Wednesday 19 October 2011

Newt Gingrich Not a Surge

Newt Gingrich Not a Surge
In recent days, various polls including Rasmussen have Gingrich down as having moved slowly to a distant 3rd place behind Romney and Cain.  This has prompted a spilling of ink over the possibility that Gingrich may be the come from behind dark horse.  Over at the Daily Beast, Howard Kurtz  has written:

    Newt Gingrich summoned his remaining staff to the conference room of his K Street office in June, shortly after much of his team had defected, and delivered an old-fashioned pep talk.

    “This is a football season,” he said. “You don’t just kick off the ball and win. Someone’s going to come hit you. We got hit. Get up.”

But for all his toying with the possibility that Gingrich could just pull it off, he ends  his piece with:

    Of course, Gingrich may have benefited to some degree by being out of the harsh spotlight. His lack of discipline when he jumped into the race is what caused his implosion in the first place. It was the Meet the Press interview last May, when Gingrich dismissed a GOP plan to overhaul Medicare as “right-wing social engineering” and then seemed to reverse himself the next day, that started his downward slide from top-tier status.

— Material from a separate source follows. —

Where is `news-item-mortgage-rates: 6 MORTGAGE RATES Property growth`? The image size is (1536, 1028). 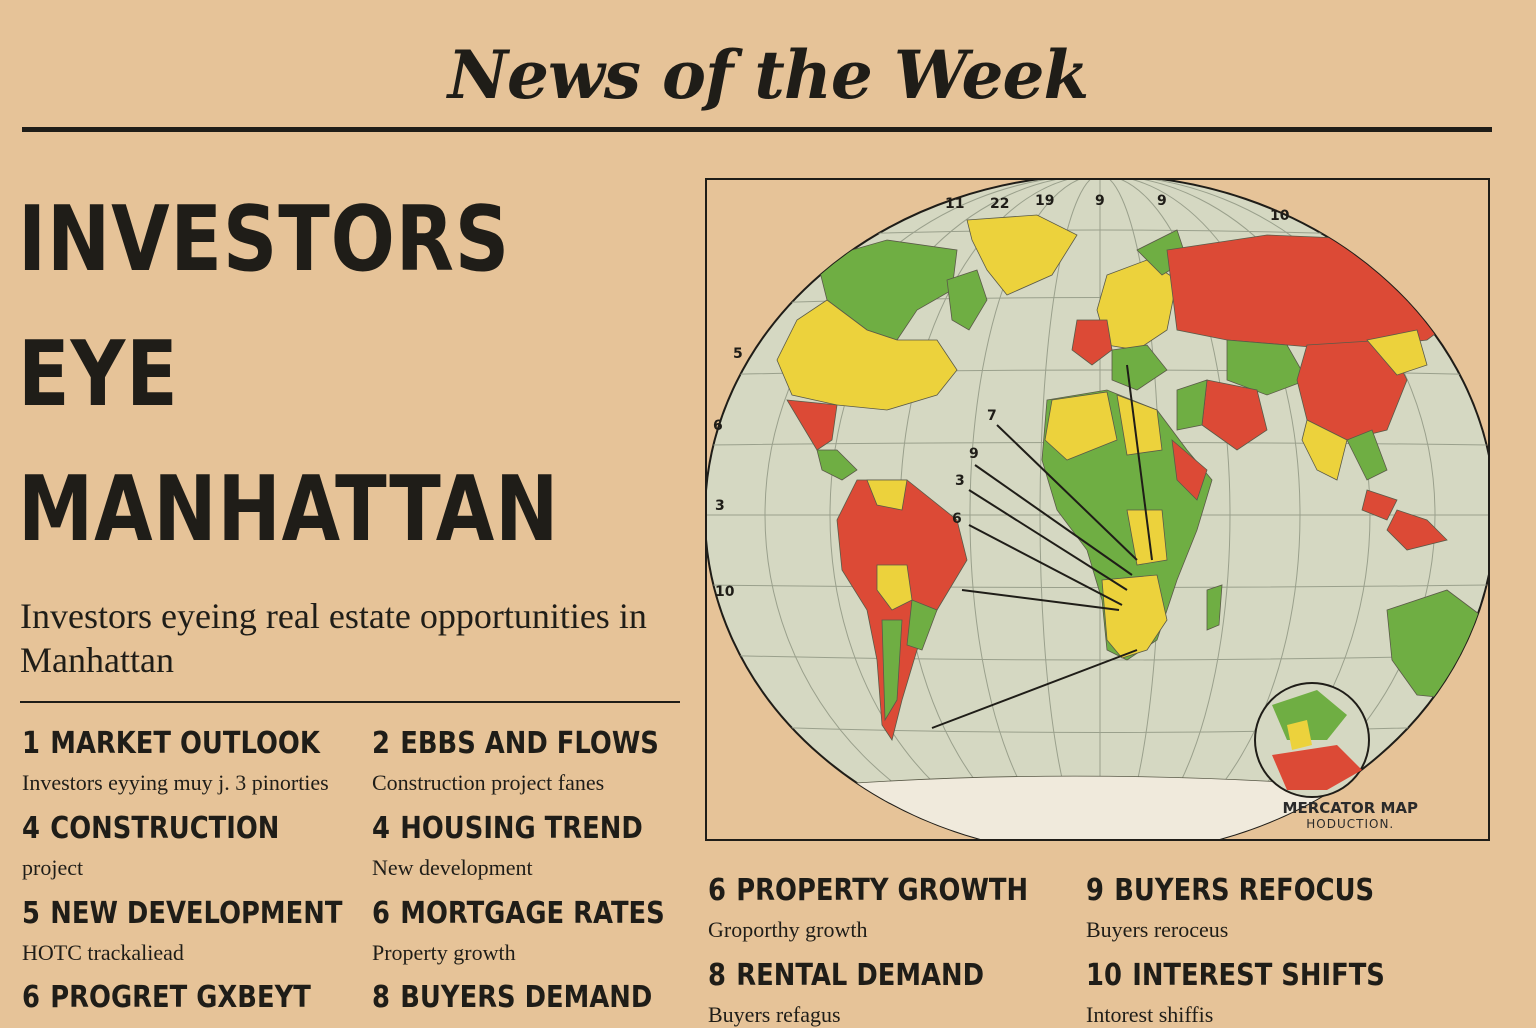 news-item-mortgage-rates: 6 MORTGAGE RATES Property growth is located at coordinates (542, 931).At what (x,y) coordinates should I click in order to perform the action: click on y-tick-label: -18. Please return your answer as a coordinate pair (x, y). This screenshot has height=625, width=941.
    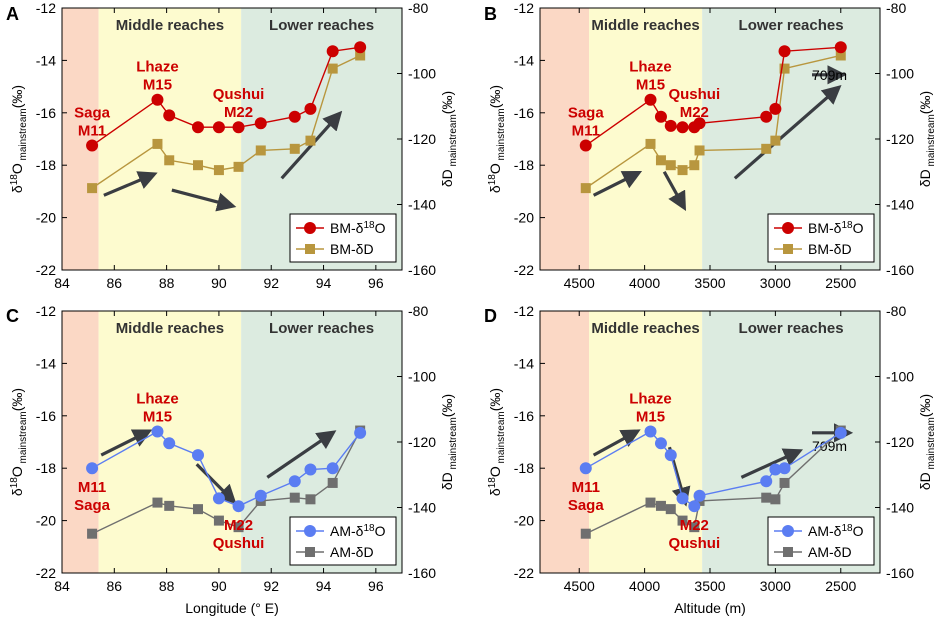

And then there is the personal baggage, as Galen points out: the extramarital affair when he was a congressman, the three marriages, the huge Tiffany’s bills he ran up for gifts to his wife Callista.

    “If he ever popped up to No. 2 or No. 1,” Galen says, “all that stuff would just crush him.”

Michele Malkin recalls political reasons Gingrich should  be a concern to Conservatives

    He’s played footsie with Hillary Clinton on health care, backed an individual health care mandate and aspects of Romneycare, and vigorously attacked Paul Ryan’s free-market-based Medicare reform plan.And a friendly reminder for grass-roots Tea Party activists who were against the government bailouts before it was cool: When push came to shove, Gingrich supported TARP. [Michelle Malkin]

However, by the time America has finished vetting the other candidates, Gingrich may stand taller than any.  The man who gave that K Street pep talk is a seasoned fighter and in a world filled with so much fear and doubt these days, his strong, confident, decisive ways may yet win the day.